Subtract used functions from defined and get a list of unused functions. callcatcher currently recognizes virtual methods and ignores them from the unused list (methinks with g++ -S -fvtable-gc that you can get enough information to also include virtuals, but -fvtable-gc has disappeared in 3.4 just when I’ve first seen it).
collects info from everything it compiles into ~/.callcatcher so delete that dir between runs on different projects or if you make changes to the source of the project being analysed
There can be name collisions between different symbols with the same name, so as well as missing virtuals there can be missing unused non-virtuals. But in this context its more important to have no false positives which waste my time, than false negatives.

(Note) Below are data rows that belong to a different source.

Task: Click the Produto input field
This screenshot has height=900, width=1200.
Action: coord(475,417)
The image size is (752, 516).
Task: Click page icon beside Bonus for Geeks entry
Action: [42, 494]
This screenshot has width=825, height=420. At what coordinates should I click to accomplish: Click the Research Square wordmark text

I give it a whirl over sot and starmath so far, and while I won’t have a full list until those entries are boiled down further by doing a full compile of OOo to get the other projects referencing most of the currently “unused” symbols, first looks are promising, i.e. #i30373#, #i30375#, #i30394# and #i30402#
Could have used objdump -C -d on the final .sos of the projects, which would avoid recompiling, but didn’t see how to detect virtuals in that case.
Using kcachegrind to identify the non-trivial global objects created during OOo startup showed quite a large amount. Under #i29636 I’ve removed the vast majority of them which gives approx 1 sec speedup to get to the splashscreen for me at least. So global objects are bad, don’t do that.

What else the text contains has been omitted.